Different people use different values of the Hubble expansion rate, I'm used to 71 km/s per Mpc and I see other people sometimes say 74, and others say 70. Let's use 71. It says that if you put two CMB stationary observers one Megaparsec apart proper distance, then the proper distance between them will be increasing at 71 km/s.
The upshot I think is that a pair of kilogram balls each placed at CMB rest 400,000 km apart would continue indefinitely to get farther apart. Hopefully someone else will check my arithmetic, which I put in a separate thread.
https://www.physicsforums.com/showthread.php?t=566059
According to a parallel calculation, 300,000 km would not be far enough. It is not a realistic thought experiment because CMB rest cannot be determined with sufficient precision. Even if you could travel out into open space to position the balls.

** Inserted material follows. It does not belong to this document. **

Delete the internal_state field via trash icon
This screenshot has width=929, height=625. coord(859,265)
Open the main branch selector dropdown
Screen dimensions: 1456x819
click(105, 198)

I didn't reply to your question exactly as posed:
I'd urge that you should correct any misconceptions in the question itself. Standard mainstream cosmo does not attribute the expansion to the "dark energy" effect. What we observe is expansion of distances and a very very slight acceleration of that.
The acceleration is interesting and has the cosmologists all excited, but the the main pattern of expansion started for some other reason way long ago NOT because of the "dark energy effect" that they measure and talk about nowadays. The expansion of distance is governed by the 1915 Einstein eqn and once the pattern gets started it tends to continue without any "force".
So don't think of expansion as exerting a "force" that is somehow going to be "balanced" by the attraction between the two metal balls. the expansion of distances (between CMB stationary observers) is just a given---a feature of the universe's geometry.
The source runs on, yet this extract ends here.